As lucubrações pró-aborto introduzem uma “gradualidade” no reconhecimento de direitos humanos: “Estas três realidades não se confundem: o embrião é o embrião, o feto é o feto e a pessoa humana é a pessoa humana. Donde não existir pessoa humana embrionária, mas embrião de pessoa humana” (48). Em outras palavras: há humanos que são mais humanos do que outros! O argumento pró-aborto distingue entre o embrião, o feto e a pessoa humana. Uma vez que somente depois do seu nascimento alguém pode ser considerado pessoa humana, o embrião e o feto não devem ser considerados pessoas humanas!
Essas poucas citações levam a algumas conclusões que estarrecem. 1. Não existe direito à vida senão depois do nascimento com vida; 2. mesmo que o direito à vida possa vir a existir, nenhum direito, nem mesmo o direito à vida, é absoluto (50, 52); 3. o nascituro não possui dignidade de pessoa humana (65, 67, 81, 103); 4. também não existe dignidade de pessoa humana se o seu sujeito não for capaz de autodeterminação, de projeto de vida e de valor comunitário.
A ADPF pretende defender a dignidade da mulher, mas na sua argumentação deixa claro que o objetivo é a aprovação da lei do aborto. Porque uma lei que legaliza o aborto é contrária à dignidade humana?
Não aduzo convicções religiosas, mas obviedades humanas que foram perdidas!
Ao abortar o filho, escolhe-se para ele a morte como se pudesse decidir matar. A lei que der esse direito torna essa escolha possível. Eleva-se assim o ato de matar a um direito legal reconhecido pela sociedade. Uma sociedade que não protege a vida humana é uma sociedade desumana e cruel.

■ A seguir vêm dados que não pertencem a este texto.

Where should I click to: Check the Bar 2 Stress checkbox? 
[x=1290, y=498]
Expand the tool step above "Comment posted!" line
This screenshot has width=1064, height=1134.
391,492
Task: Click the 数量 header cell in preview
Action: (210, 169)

A melhor maneira de ajudar uma mulher em dificuldade não é ajudando-a a eliminar uma vida, mas sim a resolver as suas dificuldades. Uma sociedade que não ajuda a mãe em dificuldade, que não usa o dinheiro dos impostos para promover e defender a vida, mas o investe em programas de aborto, é uma sociedade cruel e desumana.
A lei do aborto faz uma distinção entre ser humano e pessoa humana possuidora de direitos. Historicamente, os escravos foram os únicos seres humanos que não foram considerados pessoas humanas. Foram necessários milênios para superar a mentalidade que justifica a escravidão humana. A lei do aborto é um lamentável retrocesso em humanidade: se algum ser humano não for considerado pessoa, em que sociedade estaremos?
Por fim, chamo a atenção para a resolução 715/2023 do Conselho Nacional de Saúde (Ministério da Saúde) que dispõe sobre orientações estratégicas para o Plano Nacional de Saúde. Cito em parte duas resoluções. Quem quiser pode encontrar o inteiro teor em https://conselho.saude.gov.br/resolucoes-cns/3092-resolucao-n-715-de-20-de-julho-de-2023:
44. Garantir o acesso e acompanhamento da hormonioterapia em populações de pessoas travestis e transgêneras, pesquisas, atualização dos protocolos e redução da idade de início de hormonização para 14 anos.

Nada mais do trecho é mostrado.